On a clear spring day at Crystal Cove State Park, UC Irvine professor William Cooper and undergraduate Tova Handelman sift though a mound of seaweed and sand, oblivious to the curious stares of beachgoers. They're too busy studying trash.
"Look at all this plastic!" says Cooper, picking out a pellet no bigger than a grain of rice from his growing pile. "This is a 'nurdle.' They're used to make plastic products. They shouldn't be on the beach, but if you look closely, they're all over."
Handelman looks grim. With Cooper as her adviser, she did her undergraduate research project on marine debris before getting her bachelor's in social ecology this month.
"Fish and turtles eat those because they look just like fish eggs," she says. "Their stomachs fill up with plastic, and they starve to death."
Cooper, director of UCI's Urban Water Research Center and civil & environmental engineering professor, studies the plastic debris proliferating in the ocean, from the coastline near campus to the deep sea where swirling islands of trash have formed.
He and his students count and catalog plastic trash to document what kind of waste ends up in the ocean and determine how rapidly the debris fields are growing. In February, his team went to Crystal Cove — between Corona del Mar and Laguna Beach — after heavy rains to see how much plastic had been deposited on the beach by churned-up tides and overflowing storm drains and rivers.
"I've never seen the beach so full of plastic," he says. "It was horrible."
They picked up bottle caps, popped balloons, cigarette lighters (which can choke birds that mistake them for small fish), Barbie doll legs, a toothbrush, a hotel room card key, tennis balls, and even a Furby.
"You can get just about anything you want at the beach," Cooper notes drily.
It's the same stuff he's seen floating in the remote ocean, swept out from the mainland. Last July, he joined the Long Beach-based Algalita Marine Research Foundation on a voyage to gauge the scope of the Great Pacific Garbage Patch, a vortex of waste trapped by wind and ocean currents in the North Pacific Gyre northeast of Hawaii. It's the largest of five pollution gyres in the world's oceans.
"We were counting the amount of plastic going under our boat," Cooper recalls. "In 10 minutes, we counted 145 pieces. There are tons of it out there."
A racing skipper and former U.S. army captain, Cooper is well suited to the rigors of sea research. In October, he sailed to the Atlantic Garbage Patch, a plastic stew floating off the coast of Bermuda, and will return this summer to see if the debris field has grown.
Plastic waste poses a growing threat because it lasts forever. Plastic products don't biodegrade, but they can break down into small pellets that mimic zooplankton, near the bottom of the food chain.

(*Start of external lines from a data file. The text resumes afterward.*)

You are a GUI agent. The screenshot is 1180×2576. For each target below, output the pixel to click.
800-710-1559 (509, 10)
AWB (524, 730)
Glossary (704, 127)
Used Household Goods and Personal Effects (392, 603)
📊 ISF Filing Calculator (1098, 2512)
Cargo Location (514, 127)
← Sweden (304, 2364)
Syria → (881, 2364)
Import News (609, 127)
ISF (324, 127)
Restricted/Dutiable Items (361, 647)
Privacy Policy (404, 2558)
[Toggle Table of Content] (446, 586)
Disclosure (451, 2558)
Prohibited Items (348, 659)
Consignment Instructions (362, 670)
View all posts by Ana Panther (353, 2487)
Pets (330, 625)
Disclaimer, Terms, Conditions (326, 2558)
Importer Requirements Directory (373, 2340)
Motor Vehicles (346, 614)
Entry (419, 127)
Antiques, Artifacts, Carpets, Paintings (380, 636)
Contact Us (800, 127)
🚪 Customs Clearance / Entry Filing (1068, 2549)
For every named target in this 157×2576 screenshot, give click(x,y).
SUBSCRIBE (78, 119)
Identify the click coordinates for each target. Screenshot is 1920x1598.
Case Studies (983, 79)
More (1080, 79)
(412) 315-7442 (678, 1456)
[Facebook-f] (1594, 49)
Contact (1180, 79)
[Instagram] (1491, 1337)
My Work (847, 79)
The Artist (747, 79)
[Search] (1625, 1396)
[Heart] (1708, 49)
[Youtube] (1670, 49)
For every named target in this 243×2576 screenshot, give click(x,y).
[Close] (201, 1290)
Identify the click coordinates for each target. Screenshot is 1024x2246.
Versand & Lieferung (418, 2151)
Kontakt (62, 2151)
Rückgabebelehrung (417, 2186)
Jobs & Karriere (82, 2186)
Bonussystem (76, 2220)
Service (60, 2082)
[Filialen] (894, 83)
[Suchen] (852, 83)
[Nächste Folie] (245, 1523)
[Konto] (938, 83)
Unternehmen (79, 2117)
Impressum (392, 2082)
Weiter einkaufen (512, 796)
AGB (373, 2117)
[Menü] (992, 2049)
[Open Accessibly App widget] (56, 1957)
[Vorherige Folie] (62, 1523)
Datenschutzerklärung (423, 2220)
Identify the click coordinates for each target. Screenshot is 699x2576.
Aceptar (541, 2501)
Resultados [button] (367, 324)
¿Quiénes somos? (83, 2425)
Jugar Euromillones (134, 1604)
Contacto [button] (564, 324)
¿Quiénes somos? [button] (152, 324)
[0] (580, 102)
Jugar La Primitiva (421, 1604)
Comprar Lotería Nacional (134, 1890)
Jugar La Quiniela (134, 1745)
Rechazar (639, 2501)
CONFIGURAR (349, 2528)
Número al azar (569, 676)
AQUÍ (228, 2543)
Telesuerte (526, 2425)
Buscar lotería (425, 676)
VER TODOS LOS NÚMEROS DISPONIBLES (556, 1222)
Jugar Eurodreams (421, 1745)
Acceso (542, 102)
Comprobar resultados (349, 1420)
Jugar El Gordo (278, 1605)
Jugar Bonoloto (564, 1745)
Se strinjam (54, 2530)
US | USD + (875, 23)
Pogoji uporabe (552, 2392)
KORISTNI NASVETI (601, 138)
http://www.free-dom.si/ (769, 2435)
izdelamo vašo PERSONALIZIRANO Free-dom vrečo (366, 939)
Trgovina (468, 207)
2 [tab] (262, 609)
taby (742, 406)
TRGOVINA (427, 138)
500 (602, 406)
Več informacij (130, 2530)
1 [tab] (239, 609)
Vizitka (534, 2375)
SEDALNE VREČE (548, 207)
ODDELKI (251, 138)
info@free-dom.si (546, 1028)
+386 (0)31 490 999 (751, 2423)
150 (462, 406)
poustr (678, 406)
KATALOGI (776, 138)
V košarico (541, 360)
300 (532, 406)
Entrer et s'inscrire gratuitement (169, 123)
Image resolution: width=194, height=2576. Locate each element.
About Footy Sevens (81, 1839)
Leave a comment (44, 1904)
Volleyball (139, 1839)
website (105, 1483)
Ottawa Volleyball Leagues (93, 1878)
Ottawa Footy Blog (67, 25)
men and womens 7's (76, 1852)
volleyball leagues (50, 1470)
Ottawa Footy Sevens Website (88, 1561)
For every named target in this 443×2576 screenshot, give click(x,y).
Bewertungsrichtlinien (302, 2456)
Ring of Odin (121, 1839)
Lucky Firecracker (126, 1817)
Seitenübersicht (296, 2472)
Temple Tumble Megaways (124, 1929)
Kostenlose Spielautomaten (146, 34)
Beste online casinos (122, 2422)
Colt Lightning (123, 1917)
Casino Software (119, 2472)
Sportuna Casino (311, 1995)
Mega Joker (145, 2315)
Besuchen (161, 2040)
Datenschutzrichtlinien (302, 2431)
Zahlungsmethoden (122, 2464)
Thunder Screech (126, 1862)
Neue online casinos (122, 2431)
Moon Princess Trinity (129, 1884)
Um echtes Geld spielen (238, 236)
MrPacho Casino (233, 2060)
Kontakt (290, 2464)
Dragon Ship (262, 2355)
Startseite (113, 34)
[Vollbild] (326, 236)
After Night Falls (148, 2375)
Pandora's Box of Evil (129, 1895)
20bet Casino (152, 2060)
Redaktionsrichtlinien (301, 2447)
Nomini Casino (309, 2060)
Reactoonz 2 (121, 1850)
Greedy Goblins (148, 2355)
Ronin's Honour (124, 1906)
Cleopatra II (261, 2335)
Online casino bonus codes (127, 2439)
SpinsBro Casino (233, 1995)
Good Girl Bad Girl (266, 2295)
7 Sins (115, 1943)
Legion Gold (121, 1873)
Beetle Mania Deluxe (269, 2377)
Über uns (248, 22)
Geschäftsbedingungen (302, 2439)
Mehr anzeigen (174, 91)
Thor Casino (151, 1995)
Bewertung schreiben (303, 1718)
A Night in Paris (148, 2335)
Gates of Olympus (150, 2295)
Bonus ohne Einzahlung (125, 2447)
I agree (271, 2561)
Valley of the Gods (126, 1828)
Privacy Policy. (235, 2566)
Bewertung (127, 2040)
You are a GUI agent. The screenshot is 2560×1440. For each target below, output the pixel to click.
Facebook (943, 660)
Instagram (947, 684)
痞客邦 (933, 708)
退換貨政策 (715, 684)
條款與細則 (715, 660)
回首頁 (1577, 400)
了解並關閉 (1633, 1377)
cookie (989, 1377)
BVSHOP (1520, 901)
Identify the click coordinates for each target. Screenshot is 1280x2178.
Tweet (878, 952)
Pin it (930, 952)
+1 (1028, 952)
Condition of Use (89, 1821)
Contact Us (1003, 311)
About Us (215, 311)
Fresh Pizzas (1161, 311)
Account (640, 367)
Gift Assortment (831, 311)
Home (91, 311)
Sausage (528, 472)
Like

"About 1 million seabirds and 100,000 sea mammals and turtles are killed each year because they ingested plastics or got trapped in nets or other debris," Cooper says.
At Crystal Cove, Handelman picks up a small O-ring, a rubber or plastic gasket that turns deadly in the ocean.
"Baby turtles stick their heads in them, and when the turtles grow, they suffocate," she says. "The rings strangle them. It's very sad."
Some researchers and environmentalists worry that as plastic makes its way up the food chain, humans also will be at risk. Eating fish that have eaten plastic could expose people to harmful chemicals like polychlorinated biphenyls that have been linked to liver damage, severe rashes and cognitive impairment in children.
Cooper says the key to protecting marine life, and humans, is to change people's attitude toward the ocean.
"The problem is they're disconnected from the environment, so they don't respect it," he says. "Plastic pollution is the No. 1 indicator of how apathetic we've become about the planet."
Cooper has become a busy advocate for ocean cleanup. He has taken sixth-graders on field trips to Crystal Cove for a firsthand look at plastic debris; has conducted an Osher Lifelong Learning Institute seminar on plastic for a course on "Ocean Health"; and is working on a documentary about the dangers of plastic waste.
"Our idea isn't to try to stop people from using plastic," he says. "It's getting them to use less of it and to recycle. And it's getting manufacturers to develop biodegradable products." These would decompose in the environment, not form toxic islands in the sea.
"People think the ocean is infinite, but it's not," Cooper says. "If we don't stop abusing it, we'll kill it — and all life depends on it."